==== MATERIAL FOR THIS TASK
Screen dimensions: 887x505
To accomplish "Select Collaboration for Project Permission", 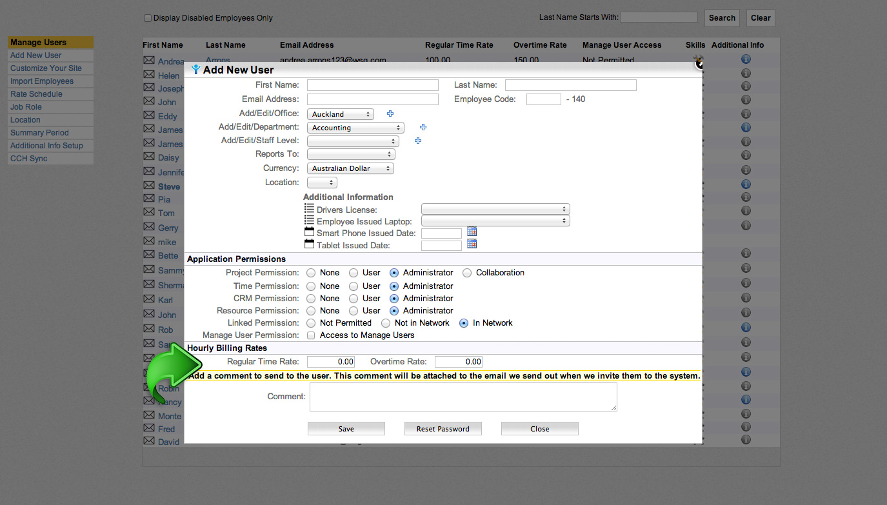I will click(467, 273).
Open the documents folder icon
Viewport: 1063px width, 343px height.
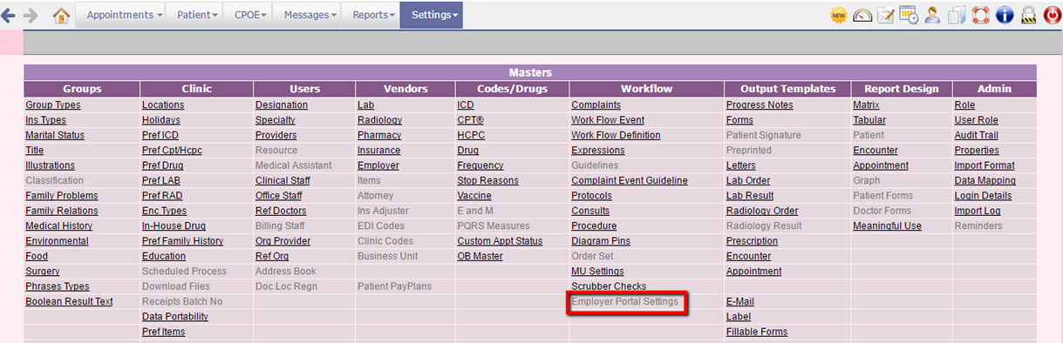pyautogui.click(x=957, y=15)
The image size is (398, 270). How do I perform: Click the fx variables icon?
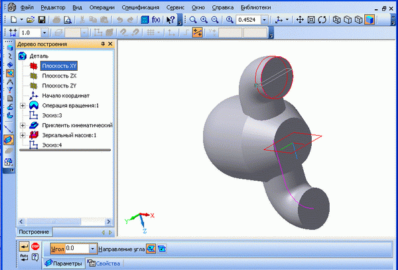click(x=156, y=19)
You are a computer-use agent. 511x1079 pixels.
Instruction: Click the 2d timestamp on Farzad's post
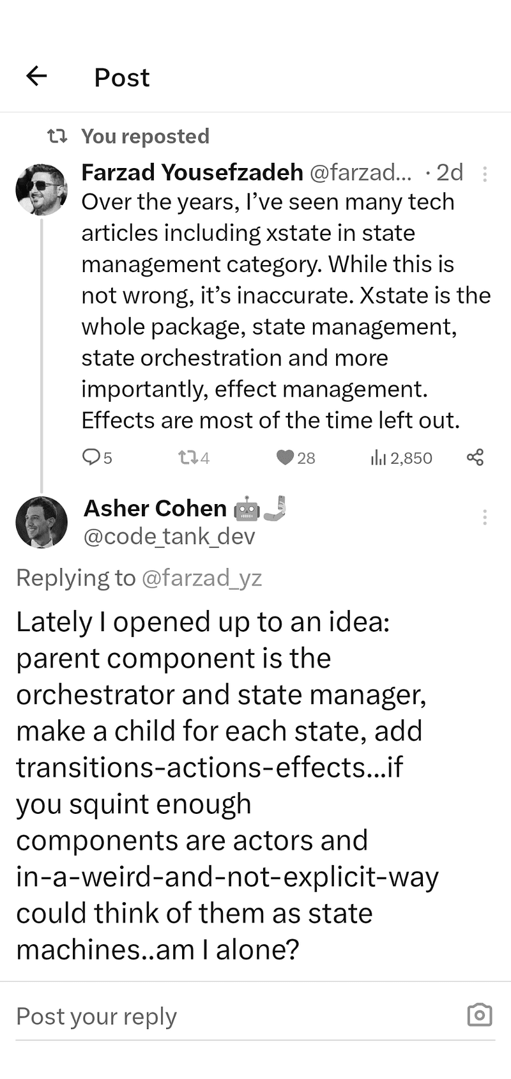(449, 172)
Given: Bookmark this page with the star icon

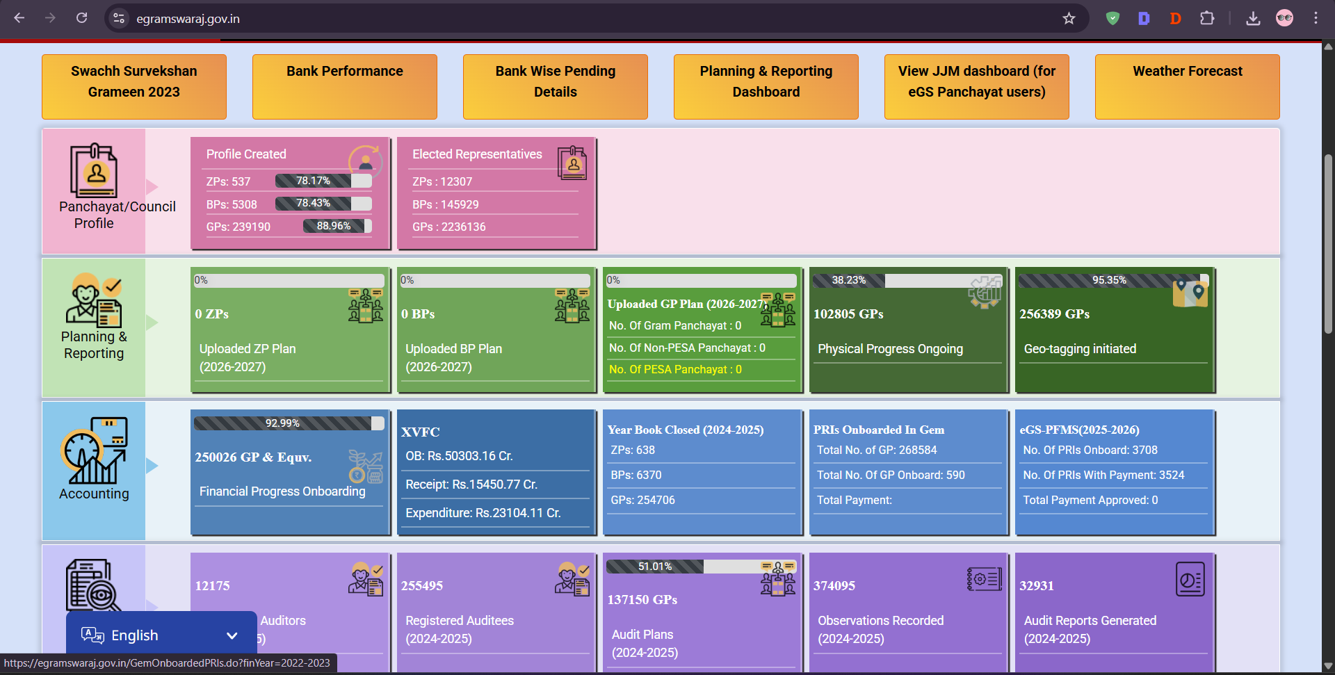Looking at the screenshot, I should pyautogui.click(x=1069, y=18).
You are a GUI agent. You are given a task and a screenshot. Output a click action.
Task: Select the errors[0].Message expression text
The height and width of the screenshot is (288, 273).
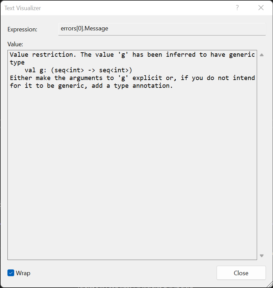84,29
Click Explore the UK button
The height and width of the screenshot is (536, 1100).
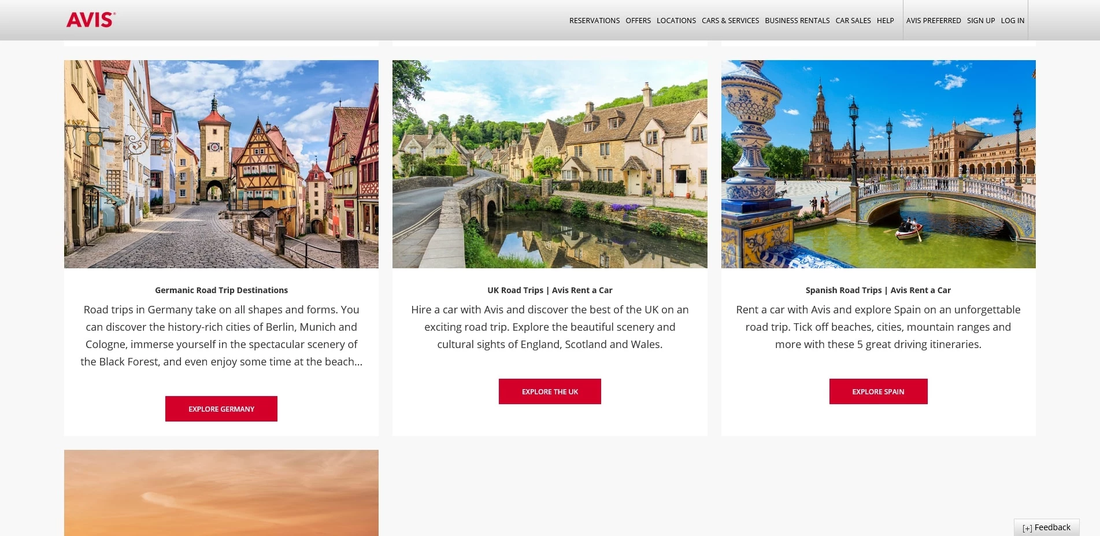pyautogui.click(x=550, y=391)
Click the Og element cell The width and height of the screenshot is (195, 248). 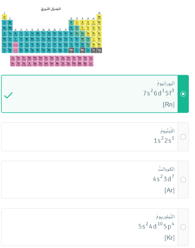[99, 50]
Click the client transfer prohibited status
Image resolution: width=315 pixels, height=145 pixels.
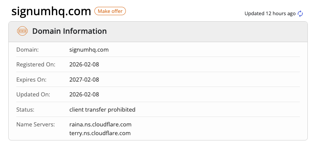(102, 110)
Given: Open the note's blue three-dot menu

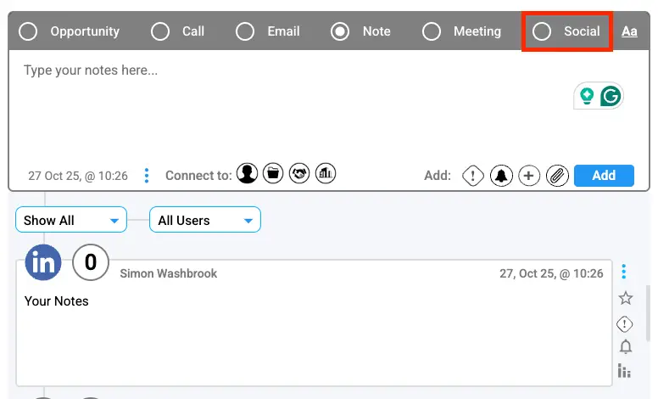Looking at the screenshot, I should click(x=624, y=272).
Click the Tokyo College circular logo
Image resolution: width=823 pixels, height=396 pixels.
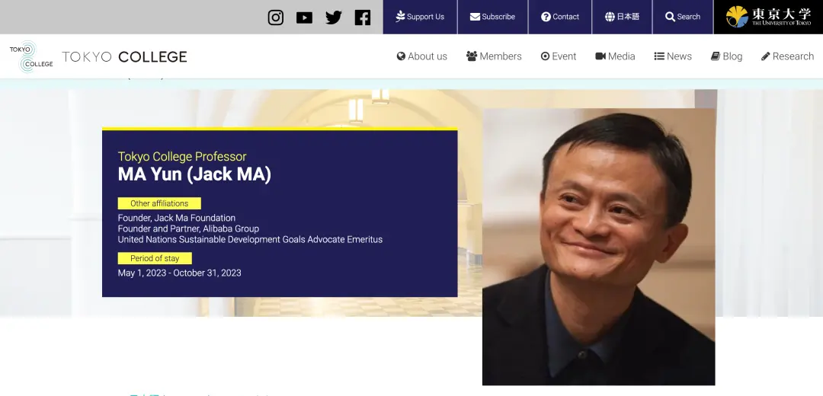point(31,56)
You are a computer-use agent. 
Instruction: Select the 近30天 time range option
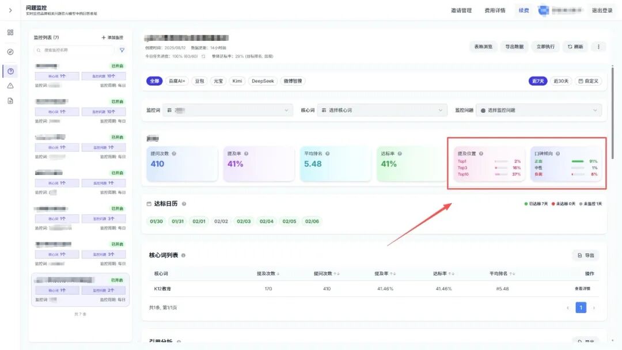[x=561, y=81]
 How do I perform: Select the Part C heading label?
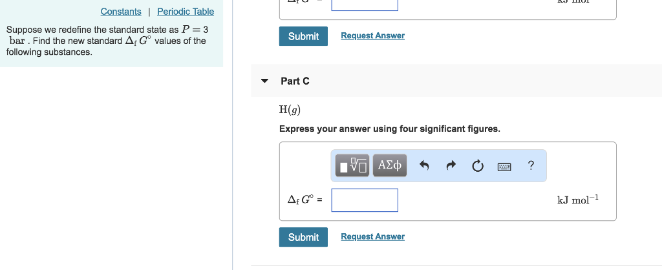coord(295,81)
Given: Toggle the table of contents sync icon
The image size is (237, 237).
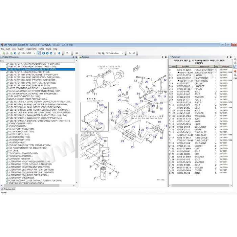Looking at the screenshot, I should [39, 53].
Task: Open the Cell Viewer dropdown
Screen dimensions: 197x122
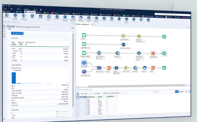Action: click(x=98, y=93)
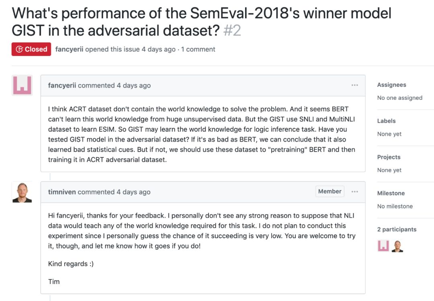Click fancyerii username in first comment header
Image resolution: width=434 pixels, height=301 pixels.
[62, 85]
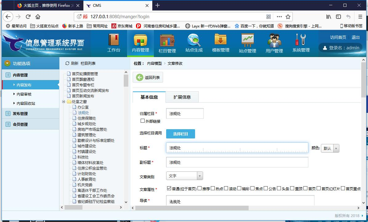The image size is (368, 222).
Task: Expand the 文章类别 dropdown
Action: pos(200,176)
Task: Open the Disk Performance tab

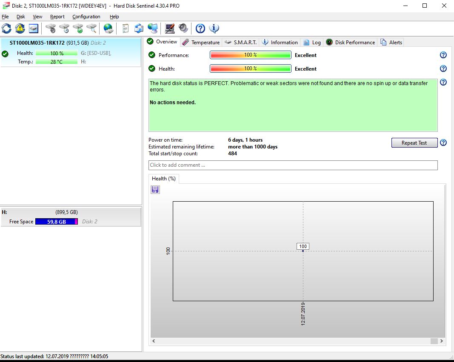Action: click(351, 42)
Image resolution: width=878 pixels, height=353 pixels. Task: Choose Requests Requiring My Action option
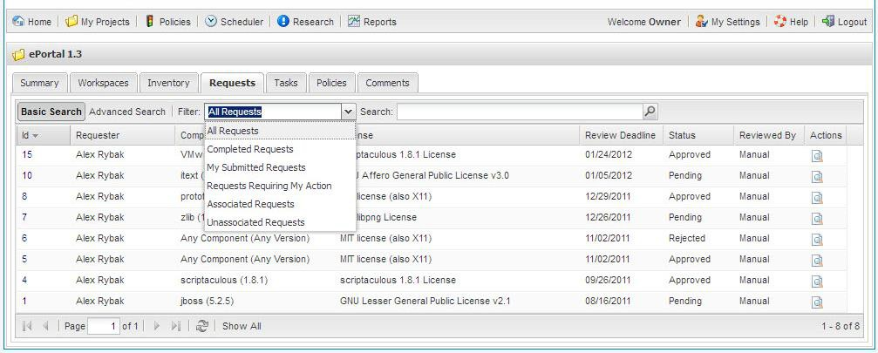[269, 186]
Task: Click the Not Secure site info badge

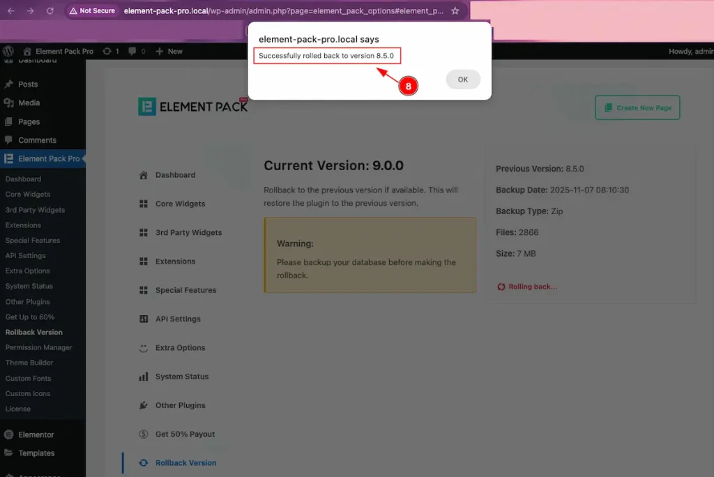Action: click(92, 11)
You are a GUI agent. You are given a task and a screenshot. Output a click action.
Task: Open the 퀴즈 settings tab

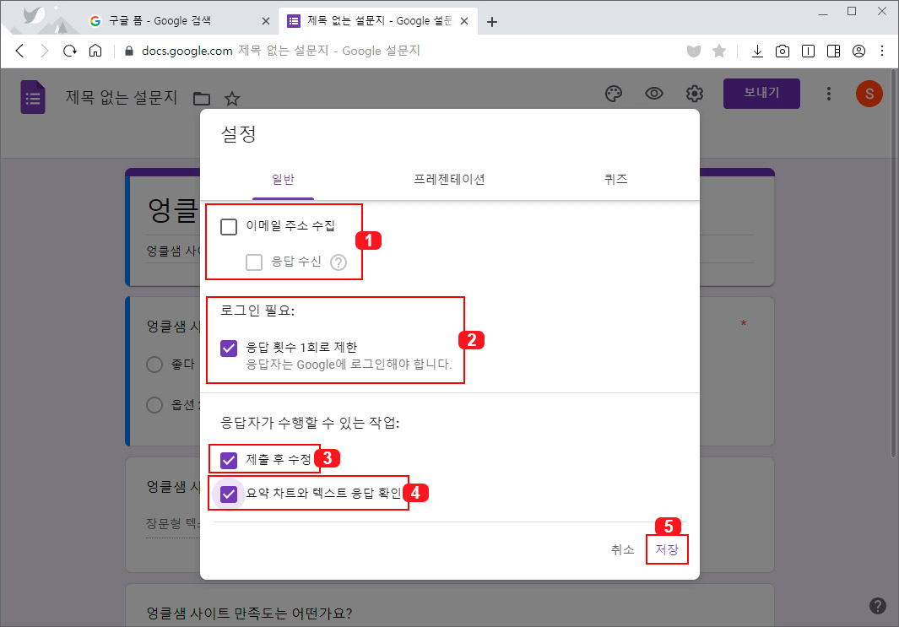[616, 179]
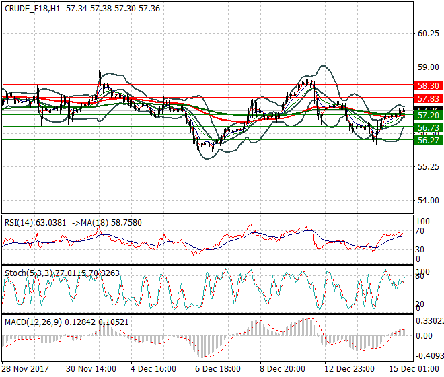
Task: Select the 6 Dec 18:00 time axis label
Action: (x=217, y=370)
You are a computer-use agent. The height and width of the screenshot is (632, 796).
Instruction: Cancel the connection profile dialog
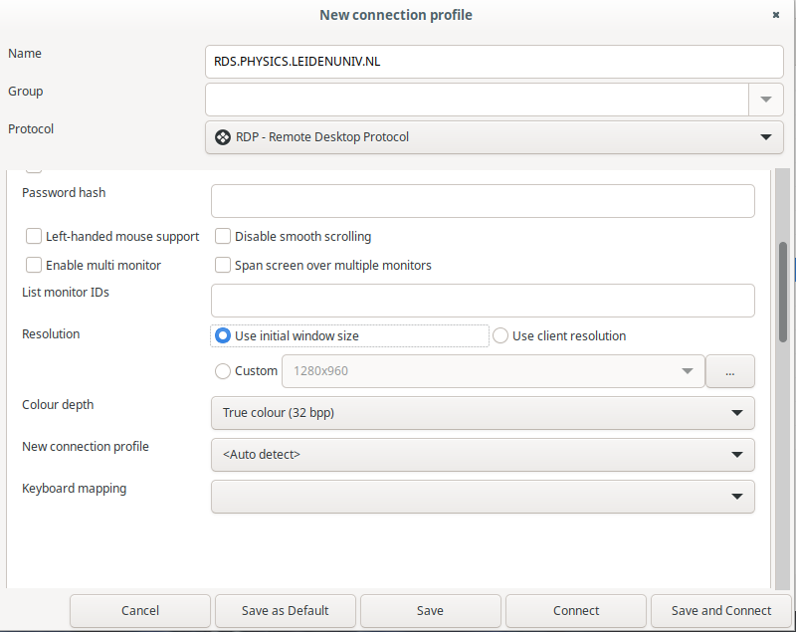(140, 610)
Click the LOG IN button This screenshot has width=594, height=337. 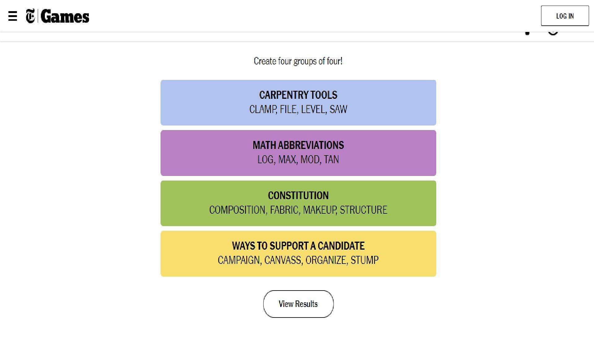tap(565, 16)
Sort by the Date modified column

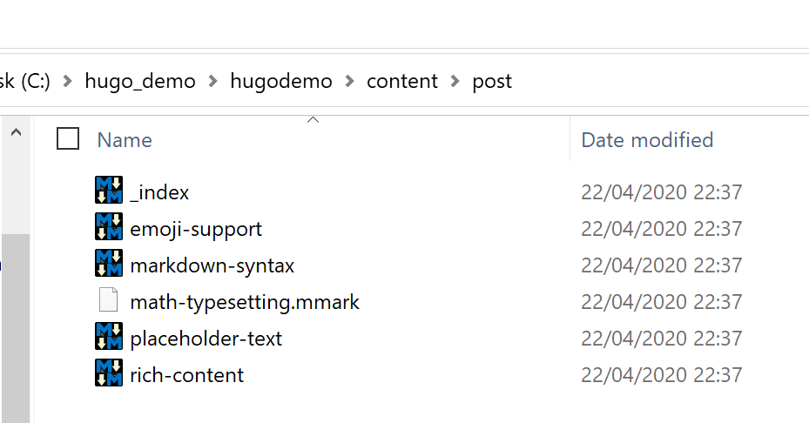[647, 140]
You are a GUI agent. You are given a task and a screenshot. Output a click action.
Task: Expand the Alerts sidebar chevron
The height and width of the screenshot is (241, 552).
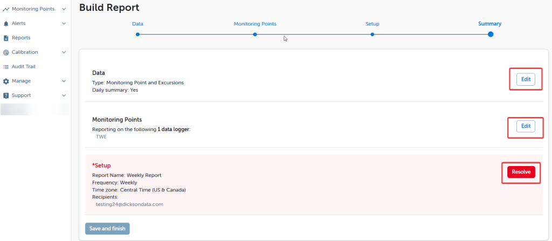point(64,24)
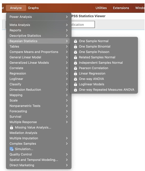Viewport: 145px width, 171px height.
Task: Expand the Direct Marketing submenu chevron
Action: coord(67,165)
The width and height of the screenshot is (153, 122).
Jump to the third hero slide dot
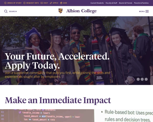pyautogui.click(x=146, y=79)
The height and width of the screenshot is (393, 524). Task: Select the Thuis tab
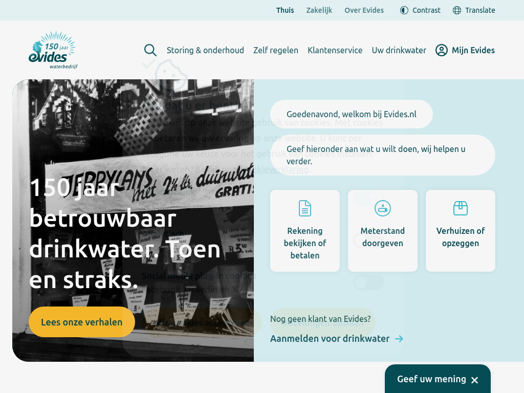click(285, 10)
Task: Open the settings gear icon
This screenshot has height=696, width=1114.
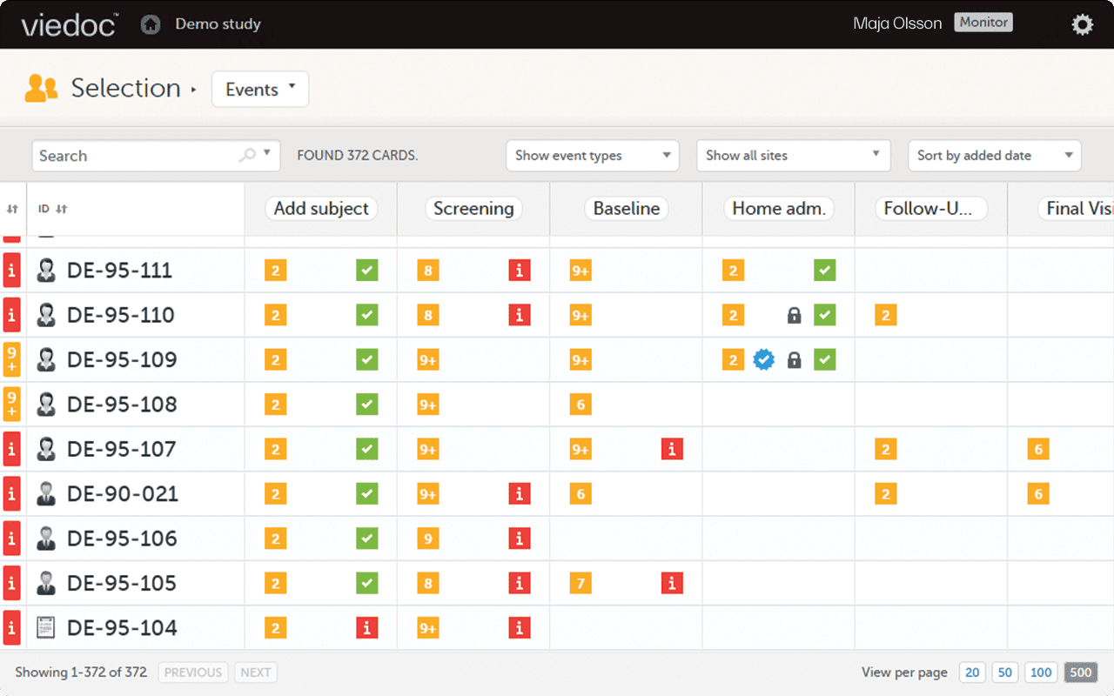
========
### WHAT YOU ARE ASKED TO DO
Would you please repeat only the lines above, beginning at the one that has "The width and height of the screenshot is (153, 122)." and stopping after the one that has "Task: Open the settings gear icon", exactly and with no pictures?

### WRITTEN ANSWER
The width and height of the screenshot is (153, 122).
Jump to the third hero slide dot
pyautogui.click(x=146, y=79)
The height and width of the screenshot is (393, 524). Task: Select the Thuis tab
click(285, 10)
Task: Open the settings gear icon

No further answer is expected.